(Items from a data source)

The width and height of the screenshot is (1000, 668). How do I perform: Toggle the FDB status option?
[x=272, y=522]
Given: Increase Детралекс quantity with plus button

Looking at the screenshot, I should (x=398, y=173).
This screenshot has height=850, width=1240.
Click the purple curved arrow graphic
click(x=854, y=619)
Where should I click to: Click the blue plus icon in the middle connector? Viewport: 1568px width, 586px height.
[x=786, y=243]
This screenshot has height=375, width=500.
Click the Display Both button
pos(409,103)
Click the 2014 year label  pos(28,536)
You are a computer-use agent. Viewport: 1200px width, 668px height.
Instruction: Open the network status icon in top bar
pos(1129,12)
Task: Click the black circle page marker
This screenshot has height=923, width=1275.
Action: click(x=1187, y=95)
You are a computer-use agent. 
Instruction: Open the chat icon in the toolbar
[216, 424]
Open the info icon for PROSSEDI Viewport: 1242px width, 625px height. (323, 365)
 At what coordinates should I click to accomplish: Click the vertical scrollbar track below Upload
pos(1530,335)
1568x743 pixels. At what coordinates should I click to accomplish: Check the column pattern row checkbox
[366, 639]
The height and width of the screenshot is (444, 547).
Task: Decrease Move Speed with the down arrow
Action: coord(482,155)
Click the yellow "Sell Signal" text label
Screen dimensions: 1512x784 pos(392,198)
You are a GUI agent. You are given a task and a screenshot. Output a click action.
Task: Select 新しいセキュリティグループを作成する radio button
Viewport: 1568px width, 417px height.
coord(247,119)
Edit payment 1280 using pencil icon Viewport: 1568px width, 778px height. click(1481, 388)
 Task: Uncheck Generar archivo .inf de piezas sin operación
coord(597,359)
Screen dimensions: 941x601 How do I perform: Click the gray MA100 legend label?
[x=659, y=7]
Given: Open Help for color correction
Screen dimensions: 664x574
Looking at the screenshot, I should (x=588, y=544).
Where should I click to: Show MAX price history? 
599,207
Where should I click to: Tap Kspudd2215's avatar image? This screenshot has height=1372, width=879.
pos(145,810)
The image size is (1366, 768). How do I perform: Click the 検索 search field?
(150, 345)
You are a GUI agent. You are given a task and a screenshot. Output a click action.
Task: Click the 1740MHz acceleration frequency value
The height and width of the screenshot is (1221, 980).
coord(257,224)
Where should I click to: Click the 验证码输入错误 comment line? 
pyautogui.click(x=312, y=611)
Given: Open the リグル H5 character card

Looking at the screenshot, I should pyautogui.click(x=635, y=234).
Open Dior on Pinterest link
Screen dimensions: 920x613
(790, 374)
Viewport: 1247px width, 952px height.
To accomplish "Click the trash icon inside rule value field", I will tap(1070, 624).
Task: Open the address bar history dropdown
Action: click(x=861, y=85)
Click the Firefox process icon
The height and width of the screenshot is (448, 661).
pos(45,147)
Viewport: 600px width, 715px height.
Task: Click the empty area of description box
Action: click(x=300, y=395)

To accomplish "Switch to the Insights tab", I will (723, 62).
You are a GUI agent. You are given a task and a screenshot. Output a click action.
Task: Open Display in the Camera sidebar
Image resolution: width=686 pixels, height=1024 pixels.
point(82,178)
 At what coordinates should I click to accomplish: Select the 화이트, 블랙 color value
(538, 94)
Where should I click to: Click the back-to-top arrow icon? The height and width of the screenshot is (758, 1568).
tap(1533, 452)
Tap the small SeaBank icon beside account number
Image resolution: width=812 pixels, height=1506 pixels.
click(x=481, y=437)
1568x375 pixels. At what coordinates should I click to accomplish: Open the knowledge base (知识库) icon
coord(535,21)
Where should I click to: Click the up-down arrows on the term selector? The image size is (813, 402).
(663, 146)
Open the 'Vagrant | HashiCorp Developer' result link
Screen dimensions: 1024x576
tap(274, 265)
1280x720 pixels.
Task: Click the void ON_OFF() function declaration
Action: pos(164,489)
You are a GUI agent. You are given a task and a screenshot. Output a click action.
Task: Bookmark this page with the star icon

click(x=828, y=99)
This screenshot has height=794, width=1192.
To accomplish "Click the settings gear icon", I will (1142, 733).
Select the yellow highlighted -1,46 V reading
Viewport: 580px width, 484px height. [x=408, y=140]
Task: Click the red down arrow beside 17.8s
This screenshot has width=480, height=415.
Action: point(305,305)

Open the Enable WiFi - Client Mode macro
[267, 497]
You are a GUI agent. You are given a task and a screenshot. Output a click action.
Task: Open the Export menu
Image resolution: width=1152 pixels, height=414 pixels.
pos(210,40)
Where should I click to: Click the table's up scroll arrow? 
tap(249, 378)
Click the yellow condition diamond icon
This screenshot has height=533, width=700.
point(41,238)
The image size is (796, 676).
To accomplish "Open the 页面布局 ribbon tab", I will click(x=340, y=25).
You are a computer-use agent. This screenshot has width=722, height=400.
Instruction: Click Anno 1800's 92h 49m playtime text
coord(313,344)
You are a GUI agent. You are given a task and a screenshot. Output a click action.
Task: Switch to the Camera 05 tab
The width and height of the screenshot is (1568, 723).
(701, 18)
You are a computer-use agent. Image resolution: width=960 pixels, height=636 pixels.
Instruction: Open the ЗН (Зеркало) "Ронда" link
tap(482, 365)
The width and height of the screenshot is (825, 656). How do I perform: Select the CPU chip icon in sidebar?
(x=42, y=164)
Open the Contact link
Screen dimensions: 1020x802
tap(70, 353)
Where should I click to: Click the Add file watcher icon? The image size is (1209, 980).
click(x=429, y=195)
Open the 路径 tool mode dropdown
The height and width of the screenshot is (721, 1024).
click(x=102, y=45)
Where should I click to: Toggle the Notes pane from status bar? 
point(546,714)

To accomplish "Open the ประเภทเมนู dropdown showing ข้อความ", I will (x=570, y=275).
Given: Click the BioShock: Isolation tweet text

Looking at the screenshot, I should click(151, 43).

» Your objective
Look through the entries above. Copy each line in which the string "Camera" occurs.

» Written solution
Task: Open Display in the Camera sidebar
Task: Switch to the Camera 05 tab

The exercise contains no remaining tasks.